#### Task statement:
Without changing a single word, set down all of the records.

--- Input for this task Enclosed Below ---

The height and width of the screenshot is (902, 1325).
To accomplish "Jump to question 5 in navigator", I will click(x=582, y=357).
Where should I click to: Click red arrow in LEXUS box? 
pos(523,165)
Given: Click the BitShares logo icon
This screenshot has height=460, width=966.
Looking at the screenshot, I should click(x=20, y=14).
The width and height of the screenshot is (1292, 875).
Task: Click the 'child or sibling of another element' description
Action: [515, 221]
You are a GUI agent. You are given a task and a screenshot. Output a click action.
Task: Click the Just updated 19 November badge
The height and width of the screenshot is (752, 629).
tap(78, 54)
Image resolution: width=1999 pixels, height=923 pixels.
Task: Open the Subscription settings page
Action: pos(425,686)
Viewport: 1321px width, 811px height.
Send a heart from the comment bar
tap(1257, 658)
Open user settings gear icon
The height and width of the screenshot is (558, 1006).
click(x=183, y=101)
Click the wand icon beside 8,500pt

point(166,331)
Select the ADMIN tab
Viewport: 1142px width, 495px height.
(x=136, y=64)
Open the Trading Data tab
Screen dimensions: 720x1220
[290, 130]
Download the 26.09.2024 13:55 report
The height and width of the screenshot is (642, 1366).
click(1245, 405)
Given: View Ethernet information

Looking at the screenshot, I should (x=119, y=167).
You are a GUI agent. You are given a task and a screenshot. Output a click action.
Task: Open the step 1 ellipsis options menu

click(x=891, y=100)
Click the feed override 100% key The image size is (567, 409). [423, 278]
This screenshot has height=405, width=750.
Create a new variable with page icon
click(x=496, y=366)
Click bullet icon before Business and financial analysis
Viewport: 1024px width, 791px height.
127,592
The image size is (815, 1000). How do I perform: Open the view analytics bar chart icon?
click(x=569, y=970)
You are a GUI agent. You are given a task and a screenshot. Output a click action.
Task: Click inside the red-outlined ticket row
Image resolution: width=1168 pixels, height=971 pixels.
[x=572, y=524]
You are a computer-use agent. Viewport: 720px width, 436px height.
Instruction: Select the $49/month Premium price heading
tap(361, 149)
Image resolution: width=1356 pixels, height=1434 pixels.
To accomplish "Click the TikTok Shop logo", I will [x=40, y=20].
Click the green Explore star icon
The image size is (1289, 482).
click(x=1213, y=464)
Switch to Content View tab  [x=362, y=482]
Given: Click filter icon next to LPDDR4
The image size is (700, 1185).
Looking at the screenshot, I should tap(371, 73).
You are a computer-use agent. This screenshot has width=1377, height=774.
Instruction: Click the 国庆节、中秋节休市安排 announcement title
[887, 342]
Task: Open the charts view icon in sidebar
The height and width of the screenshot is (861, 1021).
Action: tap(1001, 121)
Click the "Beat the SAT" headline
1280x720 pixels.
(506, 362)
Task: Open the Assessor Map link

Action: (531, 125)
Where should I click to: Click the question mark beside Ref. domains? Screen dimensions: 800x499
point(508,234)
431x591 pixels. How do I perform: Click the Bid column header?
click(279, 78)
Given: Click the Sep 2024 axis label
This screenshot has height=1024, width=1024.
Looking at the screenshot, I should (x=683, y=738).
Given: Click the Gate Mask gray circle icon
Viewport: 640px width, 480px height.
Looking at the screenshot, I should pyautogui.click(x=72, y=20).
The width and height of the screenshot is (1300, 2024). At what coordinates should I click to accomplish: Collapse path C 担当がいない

--- End of Enclosed Input for this task ---

#### Solved problem:
The height and width of the screenshot is (902, 1325).
To accomplish "Jump to question 5 in navigator", I will click(x=582, y=357).
Where should I click to: Click red arrow in LEXUS box? 
pos(523,165)
Given: Click the BitShares logo icon
This screenshot has height=460, width=966.
Looking at the screenshot, I should click(x=20, y=14).
The width and height of the screenshot is (1292, 875).
Task: Click the 'child or sibling of another element' description
Action: [515, 221]
You are a GUI agent. You are given a task and a screenshot. Output a click action.
Task: Click the Just updated 19 November badge
The height and width of the screenshot is (752, 629).
tap(78, 54)
Image resolution: width=1999 pixels, height=923 pixels.
Task: Open the Subscription settings page
Action: pos(425,686)
Viewport: 1321px width, 811px height.
Send a heart from the comment bar
tap(1257, 658)
Open user settings gear icon
The height and width of the screenshot is (558, 1006).
click(x=183, y=101)
Click the wand icon beside 8,500pt

point(166,331)
Select the ADMIN tab
Viewport: 1142px width, 495px height.
(x=136, y=64)
Open the Trading Data tab
Screen dimensions: 720x1220
[290, 130]
Download the 26.09.2024 13:55 report
The height and width of the screenshot is (642, 1366).
click(1245, 405)
Given: View Ethernet information

Looking at the screenshot, I should (x=119, y=167).
You are a GUI agent. You are given a task and a screenshot. Output a click action.
Task: Open the step 1 ellipsis options menu

click(x=891, y=100)
Click the feed override 100% key The image size is (567, 409). [423, 278]
This screenshot has height=405, width=750.
Create a new variable with page icon
click(x=496, y=366)
Click bullet icon before Business and financial analysis
Viewport: 1024px width, 791px height.
127,592
The image size is (815, 1000). How do I perform: Open the view analytics bar chart icon?
click(x=569, y=970)
You are a GUI agent. You are given a task and a screenshot. Output a click action.
Task: Click inside the red-outlined ticket row
Image resolution: width=1168 pixels, height=971 pixels.
[x=572, y=524]
You are a computer-use agent. Viewport: 720px width, 436px height.
Instruction: Select the $49/month Premium price heading
tap(361, 149)
Image resolution: width=1356 pixels, height=1434 pixels.
To accomplish "Click the TikTok Shop logo", I will [x=40, y=20].
Click the green Explore star icon
The image size is (1289, 482).
click(x=1213, y=464)
Switch to Content View tab  [x=362, y=482]
Given: Click filter icon next to LPDDR4
The image size is (700, 1185).
Looking at the screenshot, I should tap(371, 73).
You are a computer-use agent. This screenshot has width=1377, height=774.
Instruction: Click the 国庆节、中秋节休市安排 announcement title
[887, 342]
Task: Open the charts view icon in sidebar
The height and width of the screenshot is (861, 1021).
Action: tap(1001, 121)
Click the "Beat the SAT" headline
1280x720 pixels.
(506, 362)
Task: Open the Assessor Map link

Action: (531, 125)
Where should I click to: Click the question mark beside Ref. domains? Screen dimensions: 800x499
point(508,234)
431x591 pixels. How do I perform: Click the Bid column header?
click(279, 78)
Given: Click the Sep 2024 axis label
This screenshot has height=1024, width=1024.
Looking at the screenshot, I should (x=683, y=738).
Given: Click the Gate Mask gray circle icon
Viewport: 640px width, 480px height.
Looking at the screenshot, I should pyautogui.click(x=72, y=20).
The width and height of the screenshot is (1300, 2024). At what coordinates should I click to accomplish: Collapse path C 担当がいない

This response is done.